The long and the short of it

A friend is talking about giving up on a script because it’s telling a true story and there is just too much detail to get into it. Easy, I said.

It’s always easy when it’s someone else’s script.

But still, a story isn’t a document and if you want to convey truth, it’s better to make the audience feel than to brief them on every detail. I have believed this all my life: journalism is about the facts, drama is about the truth. The first half of that belief has taken a bit of denting lately, but I’m as sure about the latter as I am that I can’t stand those dramatic reenactment scenes that pad out some of the poorer documentaries.

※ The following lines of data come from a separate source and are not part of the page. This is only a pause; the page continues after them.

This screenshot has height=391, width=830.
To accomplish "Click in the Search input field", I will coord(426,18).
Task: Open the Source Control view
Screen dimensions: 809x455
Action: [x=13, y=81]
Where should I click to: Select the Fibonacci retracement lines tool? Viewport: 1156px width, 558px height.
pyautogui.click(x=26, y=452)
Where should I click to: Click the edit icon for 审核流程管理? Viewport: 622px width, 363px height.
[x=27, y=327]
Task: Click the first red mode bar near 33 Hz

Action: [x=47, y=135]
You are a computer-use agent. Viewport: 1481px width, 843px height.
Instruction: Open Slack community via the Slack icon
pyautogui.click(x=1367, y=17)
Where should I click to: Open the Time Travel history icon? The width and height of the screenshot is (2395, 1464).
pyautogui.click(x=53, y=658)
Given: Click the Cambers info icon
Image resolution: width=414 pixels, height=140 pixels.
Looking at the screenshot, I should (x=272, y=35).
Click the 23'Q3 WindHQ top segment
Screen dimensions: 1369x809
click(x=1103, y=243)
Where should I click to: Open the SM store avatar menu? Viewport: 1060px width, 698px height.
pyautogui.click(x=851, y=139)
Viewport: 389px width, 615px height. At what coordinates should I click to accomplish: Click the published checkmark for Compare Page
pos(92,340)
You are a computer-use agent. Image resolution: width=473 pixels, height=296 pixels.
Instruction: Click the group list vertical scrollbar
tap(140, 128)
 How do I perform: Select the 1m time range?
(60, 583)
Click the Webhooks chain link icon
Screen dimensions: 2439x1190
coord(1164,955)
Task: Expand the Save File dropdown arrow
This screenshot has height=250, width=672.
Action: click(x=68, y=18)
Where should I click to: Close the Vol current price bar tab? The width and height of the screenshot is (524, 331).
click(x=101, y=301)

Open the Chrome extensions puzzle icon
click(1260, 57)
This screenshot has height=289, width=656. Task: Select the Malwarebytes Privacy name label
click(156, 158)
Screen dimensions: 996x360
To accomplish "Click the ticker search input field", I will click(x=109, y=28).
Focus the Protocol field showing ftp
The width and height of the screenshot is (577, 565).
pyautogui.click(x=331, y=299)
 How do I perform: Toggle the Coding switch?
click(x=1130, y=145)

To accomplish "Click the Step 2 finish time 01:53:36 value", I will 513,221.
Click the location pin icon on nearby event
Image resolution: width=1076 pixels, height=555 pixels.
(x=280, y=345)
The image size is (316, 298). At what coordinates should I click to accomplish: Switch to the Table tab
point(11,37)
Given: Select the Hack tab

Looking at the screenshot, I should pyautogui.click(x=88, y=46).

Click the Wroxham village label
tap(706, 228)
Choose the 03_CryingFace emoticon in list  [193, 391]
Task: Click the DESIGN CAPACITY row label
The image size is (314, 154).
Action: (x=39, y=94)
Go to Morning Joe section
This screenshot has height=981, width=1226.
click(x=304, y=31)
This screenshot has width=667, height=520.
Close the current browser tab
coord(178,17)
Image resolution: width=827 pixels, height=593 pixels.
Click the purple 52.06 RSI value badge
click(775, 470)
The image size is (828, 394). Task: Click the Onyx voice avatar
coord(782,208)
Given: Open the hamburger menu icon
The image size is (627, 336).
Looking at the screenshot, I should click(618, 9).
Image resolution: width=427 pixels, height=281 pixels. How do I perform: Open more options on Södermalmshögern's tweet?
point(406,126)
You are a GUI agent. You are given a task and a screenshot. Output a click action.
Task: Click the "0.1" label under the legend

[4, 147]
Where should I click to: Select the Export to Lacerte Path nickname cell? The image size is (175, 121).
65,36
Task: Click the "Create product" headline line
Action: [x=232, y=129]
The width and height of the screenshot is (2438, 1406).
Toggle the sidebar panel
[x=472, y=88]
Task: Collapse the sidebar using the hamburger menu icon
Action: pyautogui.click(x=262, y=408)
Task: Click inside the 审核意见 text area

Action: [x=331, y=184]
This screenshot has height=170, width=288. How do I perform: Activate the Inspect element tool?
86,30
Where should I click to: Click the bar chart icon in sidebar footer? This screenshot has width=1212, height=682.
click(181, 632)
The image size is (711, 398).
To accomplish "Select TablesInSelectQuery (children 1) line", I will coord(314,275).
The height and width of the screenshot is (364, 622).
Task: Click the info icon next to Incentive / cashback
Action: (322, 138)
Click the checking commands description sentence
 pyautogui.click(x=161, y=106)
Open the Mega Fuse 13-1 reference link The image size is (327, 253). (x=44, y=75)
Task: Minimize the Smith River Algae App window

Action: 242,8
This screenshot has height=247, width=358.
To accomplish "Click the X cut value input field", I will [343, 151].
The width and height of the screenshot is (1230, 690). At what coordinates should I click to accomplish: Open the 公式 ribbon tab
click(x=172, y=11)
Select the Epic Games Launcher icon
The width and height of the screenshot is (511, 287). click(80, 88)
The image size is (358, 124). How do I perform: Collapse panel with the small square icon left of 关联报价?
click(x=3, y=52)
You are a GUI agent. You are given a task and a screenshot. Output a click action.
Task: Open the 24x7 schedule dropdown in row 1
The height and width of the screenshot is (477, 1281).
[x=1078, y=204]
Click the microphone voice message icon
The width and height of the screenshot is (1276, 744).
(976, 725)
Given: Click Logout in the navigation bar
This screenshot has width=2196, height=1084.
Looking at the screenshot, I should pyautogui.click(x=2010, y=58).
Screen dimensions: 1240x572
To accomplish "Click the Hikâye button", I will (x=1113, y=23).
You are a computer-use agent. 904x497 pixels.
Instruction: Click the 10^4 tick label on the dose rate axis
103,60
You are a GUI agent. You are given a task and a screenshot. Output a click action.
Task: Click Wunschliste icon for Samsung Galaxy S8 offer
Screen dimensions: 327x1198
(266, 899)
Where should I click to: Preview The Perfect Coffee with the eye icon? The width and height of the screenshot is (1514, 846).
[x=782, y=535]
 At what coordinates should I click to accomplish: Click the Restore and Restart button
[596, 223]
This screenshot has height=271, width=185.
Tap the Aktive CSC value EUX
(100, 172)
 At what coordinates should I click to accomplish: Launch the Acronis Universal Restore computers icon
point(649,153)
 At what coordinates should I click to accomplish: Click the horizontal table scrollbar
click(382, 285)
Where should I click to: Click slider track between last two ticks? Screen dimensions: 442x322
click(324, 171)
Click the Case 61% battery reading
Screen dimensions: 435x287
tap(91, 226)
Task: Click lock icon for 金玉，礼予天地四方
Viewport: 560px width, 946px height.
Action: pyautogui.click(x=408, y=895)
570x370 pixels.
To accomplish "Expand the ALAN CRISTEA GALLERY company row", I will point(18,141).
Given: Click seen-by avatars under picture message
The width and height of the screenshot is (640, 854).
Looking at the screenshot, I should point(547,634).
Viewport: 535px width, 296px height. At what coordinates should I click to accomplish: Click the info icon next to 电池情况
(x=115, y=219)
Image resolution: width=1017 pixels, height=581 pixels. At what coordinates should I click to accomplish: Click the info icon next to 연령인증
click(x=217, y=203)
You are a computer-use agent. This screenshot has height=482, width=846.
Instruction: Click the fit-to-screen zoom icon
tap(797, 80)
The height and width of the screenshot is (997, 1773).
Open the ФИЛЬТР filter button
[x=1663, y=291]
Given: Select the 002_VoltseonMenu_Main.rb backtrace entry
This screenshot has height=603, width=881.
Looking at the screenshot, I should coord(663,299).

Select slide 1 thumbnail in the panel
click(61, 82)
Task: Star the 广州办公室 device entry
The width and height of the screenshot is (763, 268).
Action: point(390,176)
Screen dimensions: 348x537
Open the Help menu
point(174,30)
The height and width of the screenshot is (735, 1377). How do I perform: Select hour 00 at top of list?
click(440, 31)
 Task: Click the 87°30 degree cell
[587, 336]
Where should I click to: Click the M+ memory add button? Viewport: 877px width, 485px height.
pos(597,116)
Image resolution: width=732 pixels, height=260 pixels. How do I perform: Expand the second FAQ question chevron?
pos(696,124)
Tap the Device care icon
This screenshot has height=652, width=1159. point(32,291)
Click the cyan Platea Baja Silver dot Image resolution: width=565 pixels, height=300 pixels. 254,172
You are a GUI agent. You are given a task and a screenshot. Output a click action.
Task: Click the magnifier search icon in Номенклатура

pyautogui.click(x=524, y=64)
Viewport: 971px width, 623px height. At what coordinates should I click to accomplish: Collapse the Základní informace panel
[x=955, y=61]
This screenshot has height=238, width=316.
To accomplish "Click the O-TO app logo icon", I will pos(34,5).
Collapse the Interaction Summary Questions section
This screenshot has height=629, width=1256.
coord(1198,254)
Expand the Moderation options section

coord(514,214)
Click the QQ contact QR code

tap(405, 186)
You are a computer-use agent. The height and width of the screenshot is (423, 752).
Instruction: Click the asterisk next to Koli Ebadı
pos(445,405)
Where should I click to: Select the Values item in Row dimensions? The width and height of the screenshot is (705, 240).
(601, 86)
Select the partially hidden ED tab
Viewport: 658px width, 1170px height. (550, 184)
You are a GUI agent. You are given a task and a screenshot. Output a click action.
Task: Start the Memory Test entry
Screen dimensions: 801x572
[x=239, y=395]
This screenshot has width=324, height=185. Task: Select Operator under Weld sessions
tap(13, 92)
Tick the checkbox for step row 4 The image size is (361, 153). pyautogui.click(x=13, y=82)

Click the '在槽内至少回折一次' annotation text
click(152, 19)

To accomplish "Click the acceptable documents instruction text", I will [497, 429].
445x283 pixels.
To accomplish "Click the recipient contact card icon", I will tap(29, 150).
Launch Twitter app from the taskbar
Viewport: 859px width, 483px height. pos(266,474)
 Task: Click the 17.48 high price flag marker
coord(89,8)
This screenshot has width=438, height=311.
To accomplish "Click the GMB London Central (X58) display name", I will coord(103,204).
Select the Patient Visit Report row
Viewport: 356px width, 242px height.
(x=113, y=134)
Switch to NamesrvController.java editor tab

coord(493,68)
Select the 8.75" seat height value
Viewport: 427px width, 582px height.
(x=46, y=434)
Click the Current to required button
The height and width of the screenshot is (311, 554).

I need more from dramatised true stories. I don’t mean I need added sensation and, this is a separate issue, I do mean that it’s amazing how bad the acting is in those documentary scenes. I’ve got to let that go.

Anyway.

The problem with a script that’s too long is that you cut it down. Sorted. Rather than just deleting every second page or something, just find the key part of the tale. Find the one part of the story that captures what you want, that conveys and communicates and connects with whatever jt is that made you so keen to tell this tale. That makes you want to tell this tale and not that one, that made you keen to spend at least hundreds of hours working on it.

It’s up to you to find that one line and I can’t help you because it’s your story, your connection. And besides, my current script is running too short.

In my case, I have this piece that I just look forward to writing each morning, to spend an hour in this world that is forming around me. It’s what I’ll be going to the moment you and I are done. Only, this script should come out to be an hour long and instead I’m eating up story like it’s chocolate. At the moment, I’m on 23 pages and I think it’s going to wrap up in about another 10.

Plus unfortunately the 10 includes two to three pages of necessary stuff that I require, that is fun, but the only place it can go is after the best point to end the script. I don’t know what to do about that, except that I do.

The friend with the script that’s too long and me with the one that’s too short, we still both have things we have to drop.

I won’t underestimate the difficulty my friend is having. I will underestimate the difficult I’m having. But still, even if neither of us is having it easy, even if actually neither of us has a producer waiting for this yet, even if both of us are writing for ourselves at the moment, this is all a nice problem to have.

As with any script, what I’m going back to writing in a moment and the other side of a mug of tea, may never get made. But I’m enjoying being in this world instead of our real one, and I can actually see how a previous script that was commissioned has taught me something I need for this one.

We get better by doing. I can’t see an alternative to that and I can see that it’s something I should apply to everything.